Method Security

The <global-method-security> Element

This element is the primary means of adding support for securing methods on Spring Security beans. Methods can be secured by the use of annotations (defined at the interface or class level) or by defining a set of pointcuts as child elements, using AspectJ syntax.

Method security uses the same AccessDecisionManager configuration as web security, but this can be overridden as explained above the section called “access-decision-manager-ref, using the same attribute.

The <secured-annotations> and <jsr250-annotations> Attributes

Setting these to "true" will enable support for Spring Security's own @Secured annotations and JSR-250 annotations, respectively. They are both disabled by default. Use of JSR-250 annotations also adds a Jsr250Voter to the AccessDecisionManager, so you need to make sure you do this if you are using a custom implementation and want to use these annotations.

Securing Methods using <protect-pointcut>

Rather than defining security attributes on an individual method or class basis using the @Secured annotation, you can define cross-cutting security constraints across whole sets of methods and interfaces in your service layer using the <protect-pointcut> element. This has two attributes:

  • expression - the pointcut expression

  • access - the security attributes which apply

You can find an example in the namespace introduction.

LDAP Namespace Options

LDAP is covered in some details in its own chapter. We will expand on that here with some explanation of how the namespace options map to Spring beans. The LDAP implementation uses Spring LDAP extensively, so some familiarity with that project's API may be useful.
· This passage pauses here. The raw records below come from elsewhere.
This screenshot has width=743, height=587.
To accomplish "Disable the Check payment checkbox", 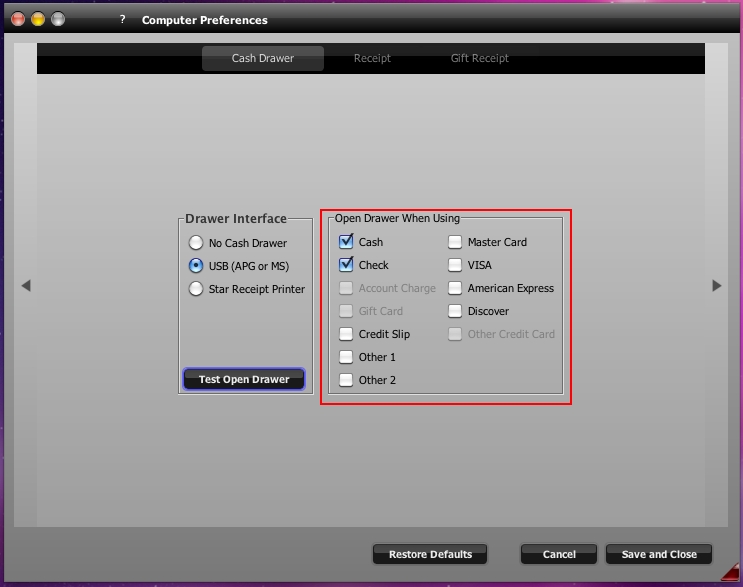I will coord(346,265).
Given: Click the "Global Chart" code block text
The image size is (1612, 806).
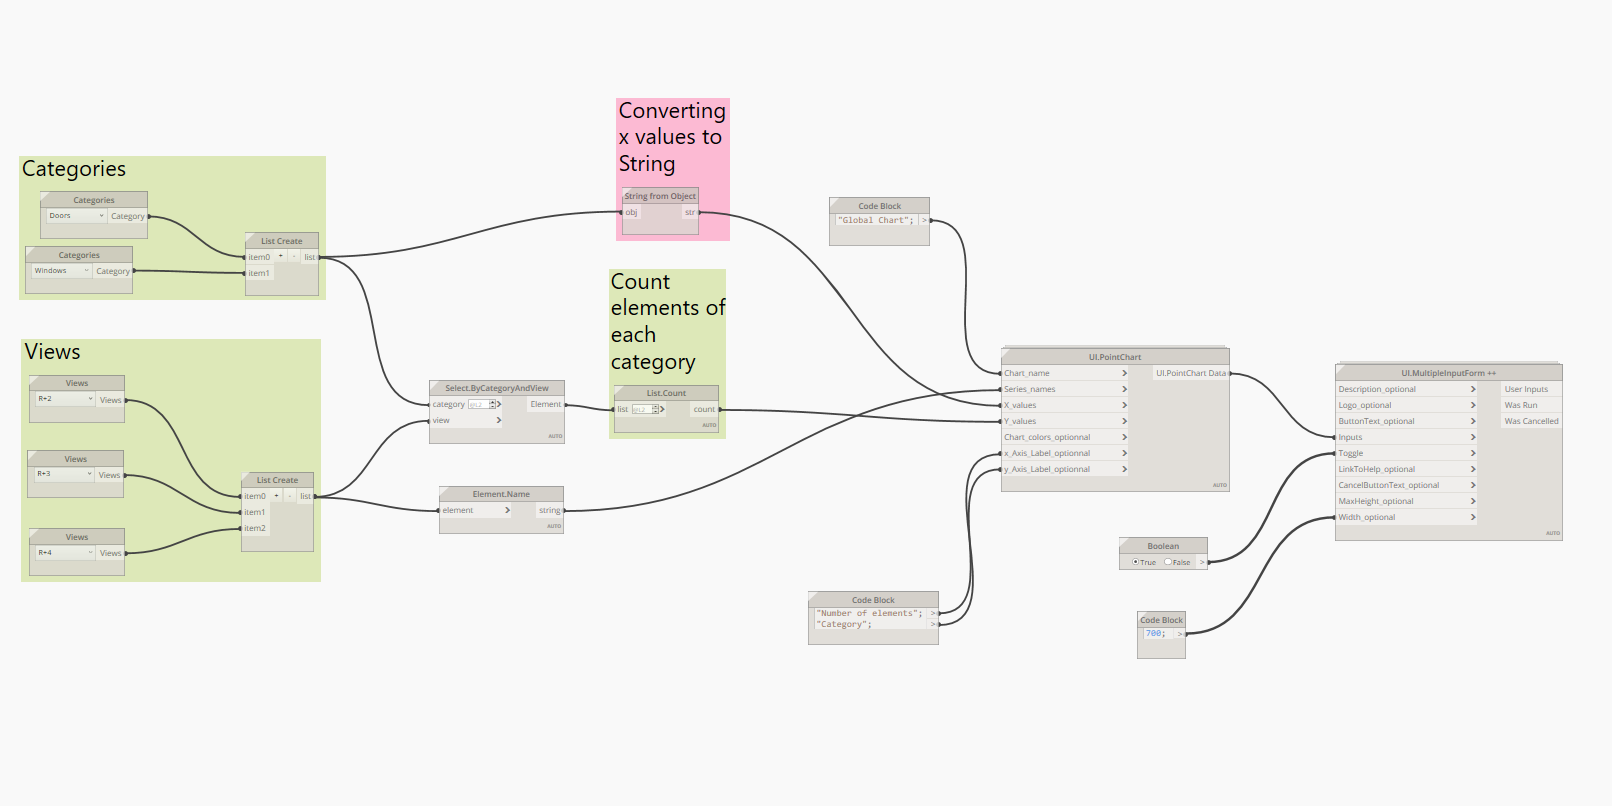Looking at the screenshot, I should tap(875, 220).

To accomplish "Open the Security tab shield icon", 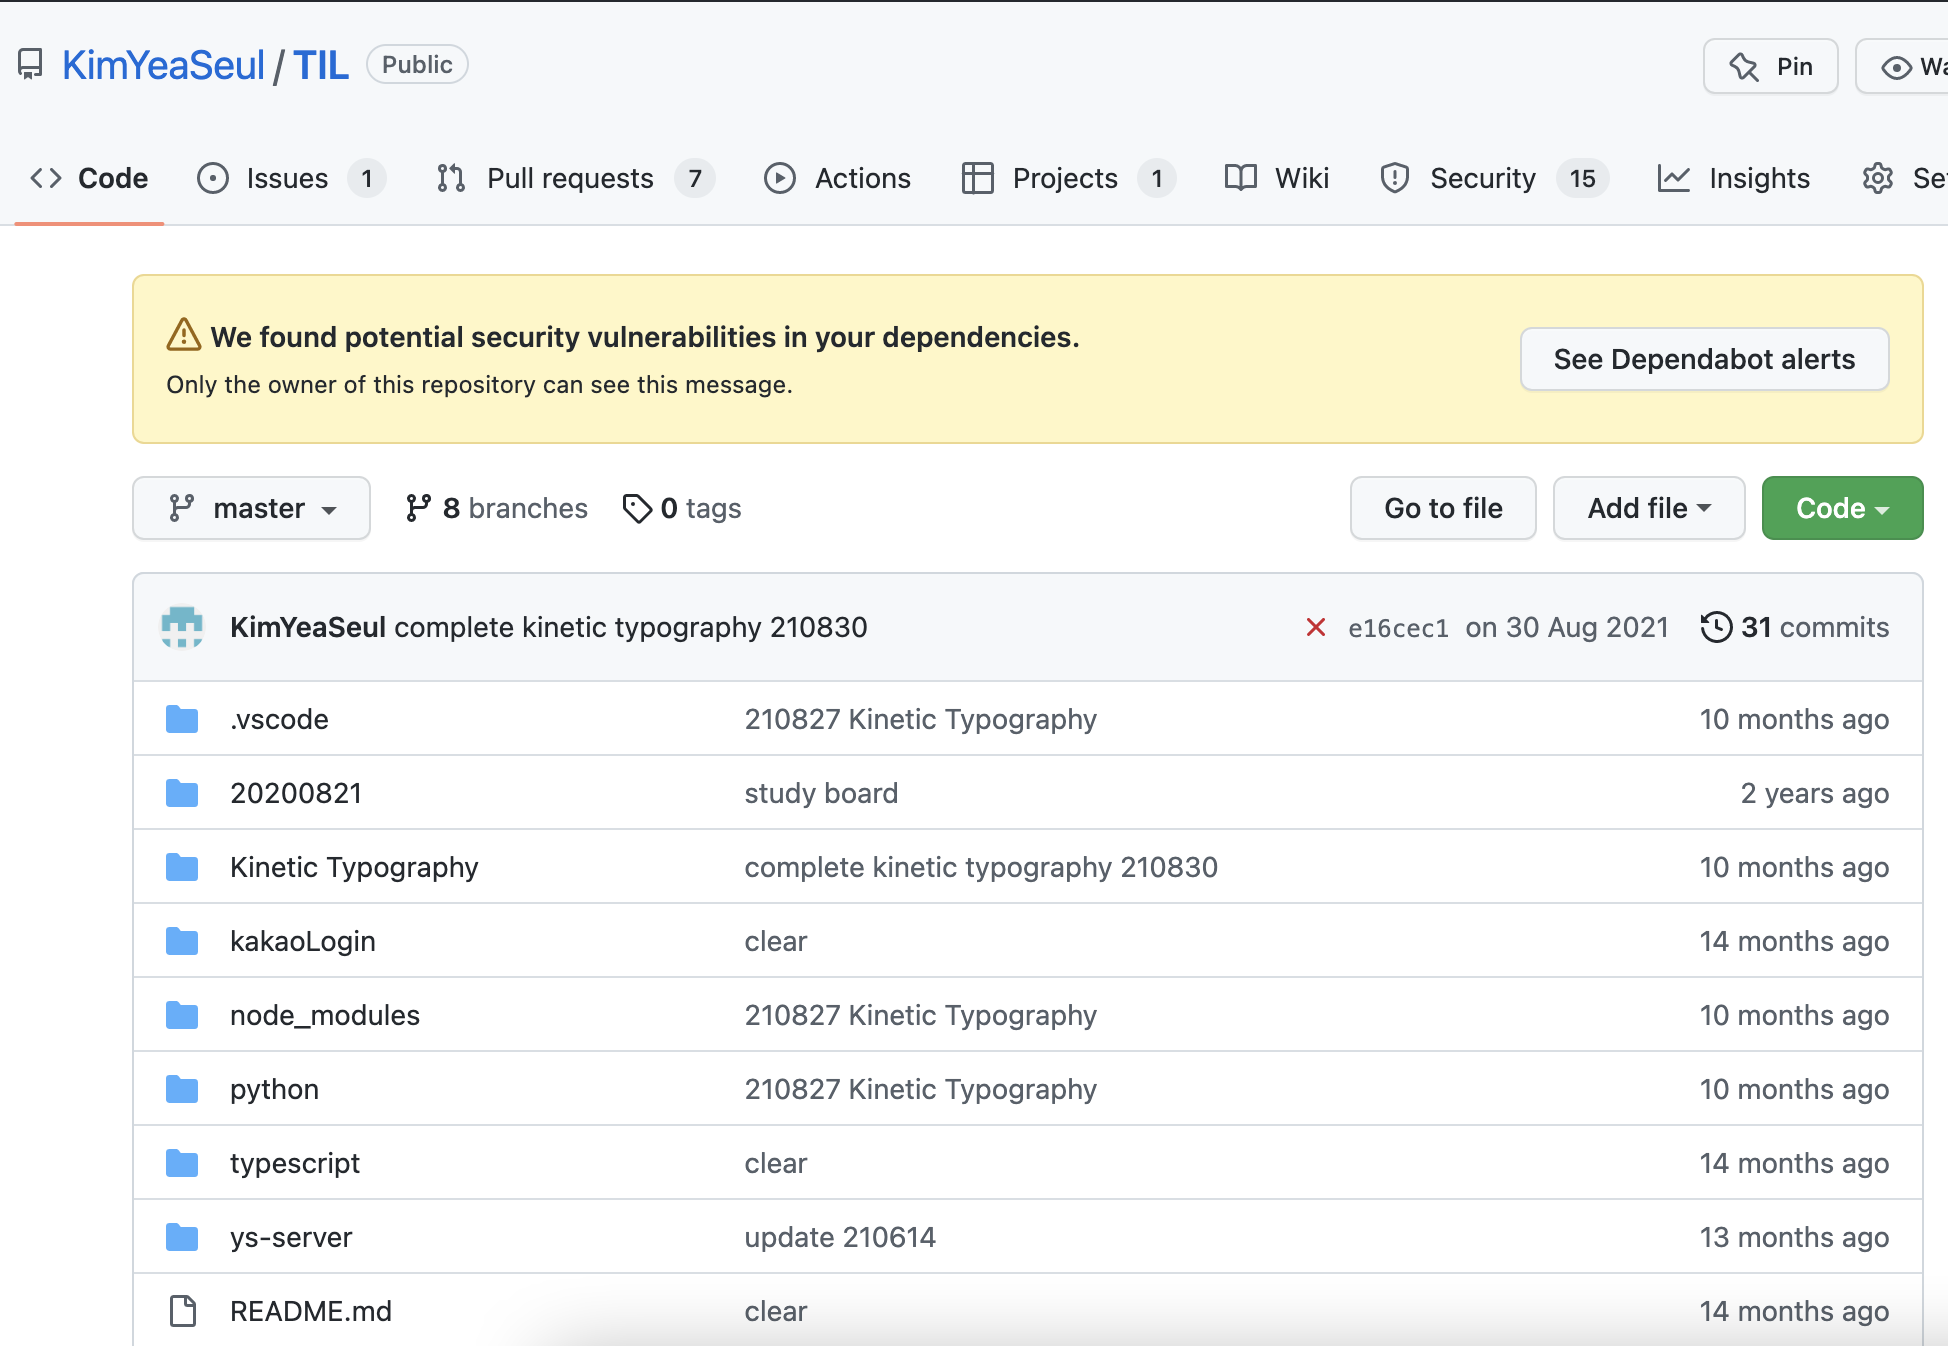I will tap(1394, 178).
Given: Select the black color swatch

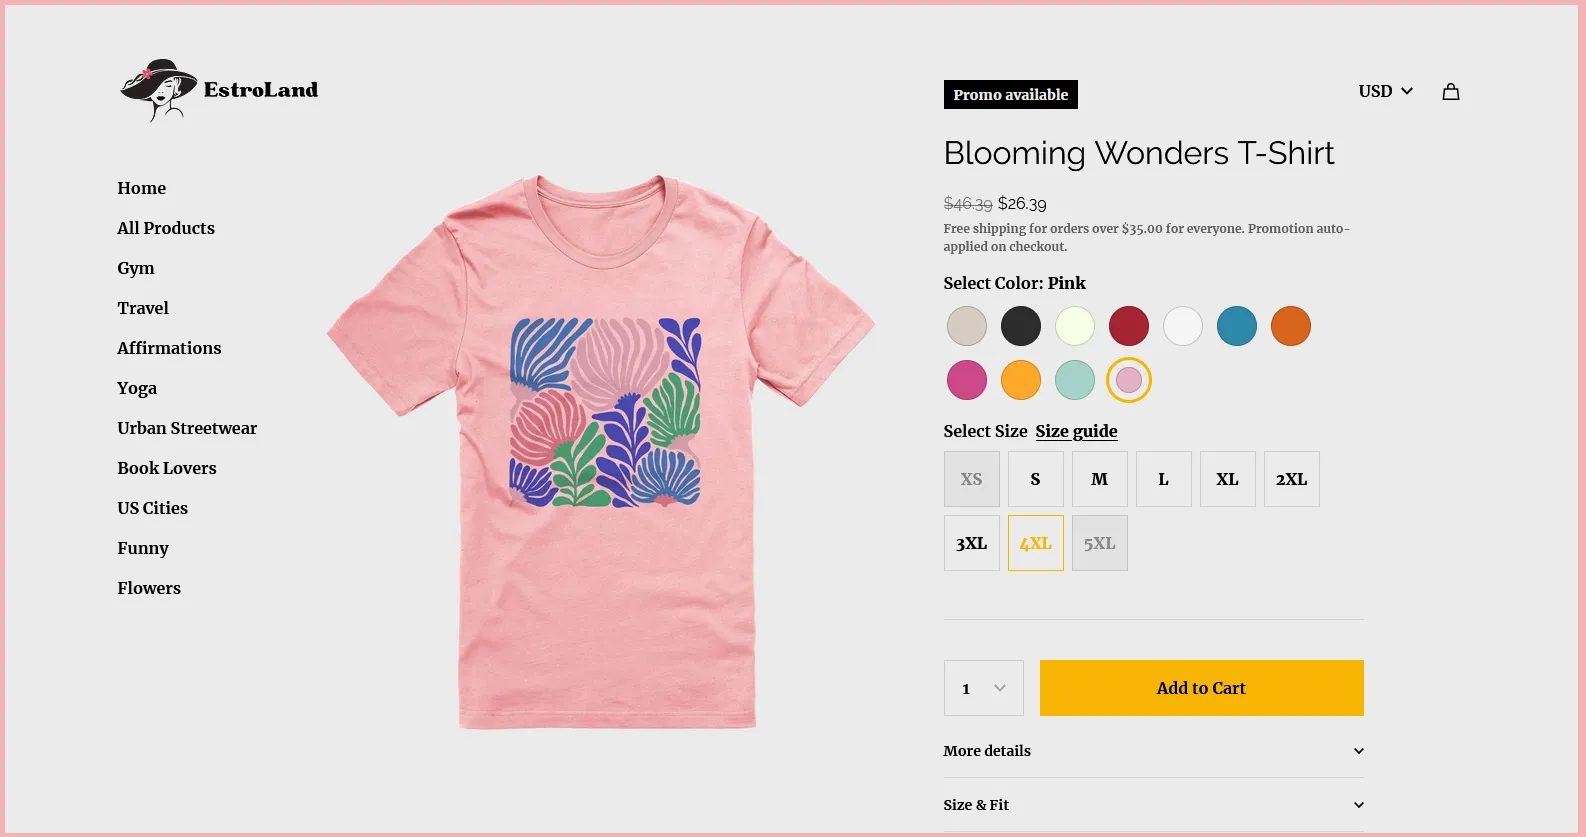Looking at the screenshot, I should point(1021,326).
Defining the LDAP Server using the <ldap-server> Element

This element sets up a Spring LDAP ContextSource for use by the other LDAP beans, defining the location of the LDAP server and other information (such as a username and password, if it doesn't allow anonymous access) for connecting to it. It can also be used to create an embedded server for testing. Details of the syntax for both options are covered in the LDAP chapter. The actual ContextSource implementation is DefaultSpringSecurityContextSource which extends Spring LDAP's LdapContextSource class. The manager-dn and manager-password attributes map to the latter's userDn and password properties respectively.

If you only have one server defined in your application context, the other LDAP namespace-defined beans will use it automatically. Otherwise, you can give the element an "id" attribute and refer to it from other namespace beans using the server-ref attribute. This is actually the bean Id of the ContextSource instance, if you want to use it in other traditional Spring beans.

The <ldap-provider> Element

This element is shorthand for the creation of an LdapAuthenticationProvider instance. By default this will be configured with a BindAuthenticator instance and a DefaultAuthoritiesPopulator.

The user-dn-pattern Attribute

If your users are at a fixed location in the directory (i.e. you can work out the DN directly from the username without doing a directory search), you can use this attribute to map directly to the DN. It maps directly to the userDnPatterns property of AbstractLdapAuthenticator.

The user-search-base and user-search-filter Attributes

If you need to perform a search to locate the user in the directory, then you can set these attributes to control the search. The BindAuthenticator will be configured with a FilterBasedLdapUserSearch and the attribute values map directly to the first two arguments of that bean's constructor. If these attributes aren't set and no user-dn-pattern has been supplied as an alternative, then the default search values of user-search-filter="(uid={0})" and user-search-base="" will be used.

group-search-filter, group-search-base, group-role-attribute and role-prefix Attributes

The value of group-search-base is mapped to the groupSearchBase constructor argument of DefaultAuthoritiesPopulator and defaults to "ou=groups". The default filter value is "(uniqueMember={0})", which assumes that the entry is of type "groupOfUniqueNames". group-role-attribute maps to the groupRoleAttribute attribute and defaults to "cn". Similarly role-prefix maps to rolePrefix and defaults to "ROLE_".

The <password-compare> Element

This is used as child element to <ldap-provider> and switches the authentication strategy from BindAuthenticator to PasswordComparisonAuthenticator. This can optionally be supplied with a hash attribute or with a child <password-encoder> element to hash the password before submitting it to the directory for comparison.

The <ldap-user-service> Element

This element configures an LDAP UserDetailsService. The class used is LdapUserDetailsService which is a combination of a FilterBasedLdapUserSearch and a DefaultAuthoritiesPopulator. The attributes it supports have the same usage as in <ldap-provider>.